**Description of the task:** Check every line in the listing below for "radio". Copy the ones where it occurs.

= = = = = = =

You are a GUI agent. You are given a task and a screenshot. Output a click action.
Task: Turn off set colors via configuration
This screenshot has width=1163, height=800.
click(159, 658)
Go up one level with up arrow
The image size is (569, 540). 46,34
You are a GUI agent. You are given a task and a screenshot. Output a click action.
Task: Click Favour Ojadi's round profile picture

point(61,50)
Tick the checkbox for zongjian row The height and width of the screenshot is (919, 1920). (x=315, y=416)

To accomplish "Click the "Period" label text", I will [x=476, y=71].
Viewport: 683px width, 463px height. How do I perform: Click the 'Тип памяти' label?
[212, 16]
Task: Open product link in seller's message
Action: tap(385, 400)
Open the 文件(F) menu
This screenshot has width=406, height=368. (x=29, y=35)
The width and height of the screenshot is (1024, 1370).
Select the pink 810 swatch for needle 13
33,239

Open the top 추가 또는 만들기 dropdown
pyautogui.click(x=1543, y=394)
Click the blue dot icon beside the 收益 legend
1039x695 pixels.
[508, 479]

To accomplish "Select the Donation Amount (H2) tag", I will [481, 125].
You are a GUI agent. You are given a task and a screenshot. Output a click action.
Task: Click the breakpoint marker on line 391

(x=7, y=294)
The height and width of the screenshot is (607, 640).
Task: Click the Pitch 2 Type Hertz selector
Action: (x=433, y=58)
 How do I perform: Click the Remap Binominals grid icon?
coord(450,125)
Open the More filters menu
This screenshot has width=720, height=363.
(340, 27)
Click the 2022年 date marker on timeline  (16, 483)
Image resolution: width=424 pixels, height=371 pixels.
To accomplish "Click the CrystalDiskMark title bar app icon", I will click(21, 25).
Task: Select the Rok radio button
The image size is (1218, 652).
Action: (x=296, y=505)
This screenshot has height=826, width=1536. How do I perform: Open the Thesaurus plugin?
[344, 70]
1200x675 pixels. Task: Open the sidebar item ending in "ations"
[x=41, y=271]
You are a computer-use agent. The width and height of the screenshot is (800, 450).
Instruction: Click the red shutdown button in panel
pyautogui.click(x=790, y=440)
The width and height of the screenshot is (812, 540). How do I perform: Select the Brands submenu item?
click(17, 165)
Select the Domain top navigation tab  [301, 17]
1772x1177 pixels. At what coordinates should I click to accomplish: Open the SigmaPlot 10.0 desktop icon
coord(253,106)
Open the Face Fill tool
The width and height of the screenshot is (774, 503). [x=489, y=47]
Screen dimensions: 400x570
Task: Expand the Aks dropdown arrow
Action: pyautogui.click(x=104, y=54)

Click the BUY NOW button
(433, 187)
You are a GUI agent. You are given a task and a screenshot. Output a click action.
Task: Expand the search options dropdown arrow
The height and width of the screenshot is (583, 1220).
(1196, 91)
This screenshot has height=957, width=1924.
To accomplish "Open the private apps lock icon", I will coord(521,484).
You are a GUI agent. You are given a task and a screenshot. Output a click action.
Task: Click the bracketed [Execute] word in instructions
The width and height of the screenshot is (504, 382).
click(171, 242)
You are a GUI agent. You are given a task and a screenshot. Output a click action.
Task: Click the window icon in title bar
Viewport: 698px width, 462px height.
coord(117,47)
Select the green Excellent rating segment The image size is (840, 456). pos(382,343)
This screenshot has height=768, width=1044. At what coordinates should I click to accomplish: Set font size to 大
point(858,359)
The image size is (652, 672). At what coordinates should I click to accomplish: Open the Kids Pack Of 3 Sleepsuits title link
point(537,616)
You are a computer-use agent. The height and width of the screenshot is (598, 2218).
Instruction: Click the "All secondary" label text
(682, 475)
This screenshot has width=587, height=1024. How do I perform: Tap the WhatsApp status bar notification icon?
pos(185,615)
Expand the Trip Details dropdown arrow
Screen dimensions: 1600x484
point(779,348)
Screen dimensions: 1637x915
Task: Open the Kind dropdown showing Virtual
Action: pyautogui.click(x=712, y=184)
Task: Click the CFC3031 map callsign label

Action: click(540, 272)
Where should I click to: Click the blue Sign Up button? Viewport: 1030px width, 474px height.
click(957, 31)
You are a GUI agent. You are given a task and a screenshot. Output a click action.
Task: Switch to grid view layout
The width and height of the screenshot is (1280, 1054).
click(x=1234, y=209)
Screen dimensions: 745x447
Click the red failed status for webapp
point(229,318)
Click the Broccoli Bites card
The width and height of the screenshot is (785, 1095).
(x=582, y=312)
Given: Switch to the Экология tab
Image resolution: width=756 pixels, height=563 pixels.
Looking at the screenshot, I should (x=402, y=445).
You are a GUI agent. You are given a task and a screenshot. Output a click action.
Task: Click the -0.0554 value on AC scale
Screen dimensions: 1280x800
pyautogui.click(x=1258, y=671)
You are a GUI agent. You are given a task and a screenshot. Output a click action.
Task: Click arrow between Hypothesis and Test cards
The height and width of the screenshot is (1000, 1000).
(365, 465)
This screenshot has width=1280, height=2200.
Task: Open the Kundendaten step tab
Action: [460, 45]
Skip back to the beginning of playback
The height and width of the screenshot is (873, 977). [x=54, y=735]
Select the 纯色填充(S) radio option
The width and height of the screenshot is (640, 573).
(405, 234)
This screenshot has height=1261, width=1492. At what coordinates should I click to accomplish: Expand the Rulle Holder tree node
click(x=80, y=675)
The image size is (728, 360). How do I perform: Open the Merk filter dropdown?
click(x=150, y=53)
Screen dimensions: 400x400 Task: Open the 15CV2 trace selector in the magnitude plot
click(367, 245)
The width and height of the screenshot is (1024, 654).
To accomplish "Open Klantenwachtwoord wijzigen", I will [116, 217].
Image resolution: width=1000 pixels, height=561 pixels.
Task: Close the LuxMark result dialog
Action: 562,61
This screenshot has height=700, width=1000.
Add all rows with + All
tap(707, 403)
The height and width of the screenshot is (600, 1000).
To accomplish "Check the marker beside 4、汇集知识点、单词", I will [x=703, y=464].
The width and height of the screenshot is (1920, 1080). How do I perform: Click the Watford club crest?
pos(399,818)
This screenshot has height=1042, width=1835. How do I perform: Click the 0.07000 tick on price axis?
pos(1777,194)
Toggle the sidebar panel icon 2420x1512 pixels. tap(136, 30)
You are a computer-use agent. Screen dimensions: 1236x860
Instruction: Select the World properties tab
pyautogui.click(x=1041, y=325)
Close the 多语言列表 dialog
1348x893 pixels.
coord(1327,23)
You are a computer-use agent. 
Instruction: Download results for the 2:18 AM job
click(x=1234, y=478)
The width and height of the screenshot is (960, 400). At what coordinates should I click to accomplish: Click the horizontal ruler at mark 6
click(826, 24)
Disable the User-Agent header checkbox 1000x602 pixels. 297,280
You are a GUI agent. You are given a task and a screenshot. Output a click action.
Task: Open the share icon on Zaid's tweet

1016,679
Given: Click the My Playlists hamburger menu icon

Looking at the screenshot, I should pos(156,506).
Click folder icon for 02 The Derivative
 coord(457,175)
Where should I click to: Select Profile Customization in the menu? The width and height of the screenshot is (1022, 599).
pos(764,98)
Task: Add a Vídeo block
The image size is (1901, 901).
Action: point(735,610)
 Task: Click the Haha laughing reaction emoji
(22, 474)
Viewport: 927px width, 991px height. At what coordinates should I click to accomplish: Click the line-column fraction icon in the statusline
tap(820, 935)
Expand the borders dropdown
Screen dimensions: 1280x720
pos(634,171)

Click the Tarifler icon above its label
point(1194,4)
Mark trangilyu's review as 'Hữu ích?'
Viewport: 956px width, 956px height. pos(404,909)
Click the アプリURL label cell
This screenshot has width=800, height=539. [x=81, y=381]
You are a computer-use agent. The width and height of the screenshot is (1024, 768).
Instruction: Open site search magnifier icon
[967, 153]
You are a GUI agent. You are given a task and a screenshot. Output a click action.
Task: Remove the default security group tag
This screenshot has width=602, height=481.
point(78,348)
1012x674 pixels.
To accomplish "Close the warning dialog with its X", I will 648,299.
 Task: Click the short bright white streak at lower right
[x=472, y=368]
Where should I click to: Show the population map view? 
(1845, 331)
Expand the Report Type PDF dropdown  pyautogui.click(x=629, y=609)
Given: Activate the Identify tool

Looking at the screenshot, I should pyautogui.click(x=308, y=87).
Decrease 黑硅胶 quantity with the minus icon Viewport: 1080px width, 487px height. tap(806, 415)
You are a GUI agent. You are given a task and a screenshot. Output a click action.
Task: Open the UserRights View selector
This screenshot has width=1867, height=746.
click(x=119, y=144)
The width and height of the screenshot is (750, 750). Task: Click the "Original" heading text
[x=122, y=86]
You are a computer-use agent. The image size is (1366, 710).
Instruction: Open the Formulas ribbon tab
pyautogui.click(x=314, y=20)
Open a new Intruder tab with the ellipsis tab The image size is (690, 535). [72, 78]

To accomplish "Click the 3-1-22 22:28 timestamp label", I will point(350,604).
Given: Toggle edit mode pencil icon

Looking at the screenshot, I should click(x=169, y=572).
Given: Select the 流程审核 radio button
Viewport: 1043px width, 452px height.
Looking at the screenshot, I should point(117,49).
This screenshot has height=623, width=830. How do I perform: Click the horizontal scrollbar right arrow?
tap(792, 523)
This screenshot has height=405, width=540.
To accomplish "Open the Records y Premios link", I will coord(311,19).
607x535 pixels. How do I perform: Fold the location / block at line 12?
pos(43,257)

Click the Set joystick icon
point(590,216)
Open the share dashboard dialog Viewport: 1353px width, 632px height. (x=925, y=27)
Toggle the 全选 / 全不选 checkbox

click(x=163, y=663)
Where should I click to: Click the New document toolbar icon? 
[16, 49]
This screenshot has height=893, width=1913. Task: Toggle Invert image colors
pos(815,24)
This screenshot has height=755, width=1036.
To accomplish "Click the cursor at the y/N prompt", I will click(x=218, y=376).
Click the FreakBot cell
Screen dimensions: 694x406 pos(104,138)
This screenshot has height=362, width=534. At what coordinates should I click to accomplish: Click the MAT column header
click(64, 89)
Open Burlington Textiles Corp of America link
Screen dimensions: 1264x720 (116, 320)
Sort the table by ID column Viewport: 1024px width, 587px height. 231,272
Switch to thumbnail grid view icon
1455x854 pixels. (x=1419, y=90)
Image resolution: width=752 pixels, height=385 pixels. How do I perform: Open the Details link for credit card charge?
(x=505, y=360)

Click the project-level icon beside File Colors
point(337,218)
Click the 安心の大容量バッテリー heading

= = = = = = =

**Answer to this exercise:**
Task: Select the Rok radio button
Select the 纯色填充(S) radio option
Given: Select the 流程审核 radio button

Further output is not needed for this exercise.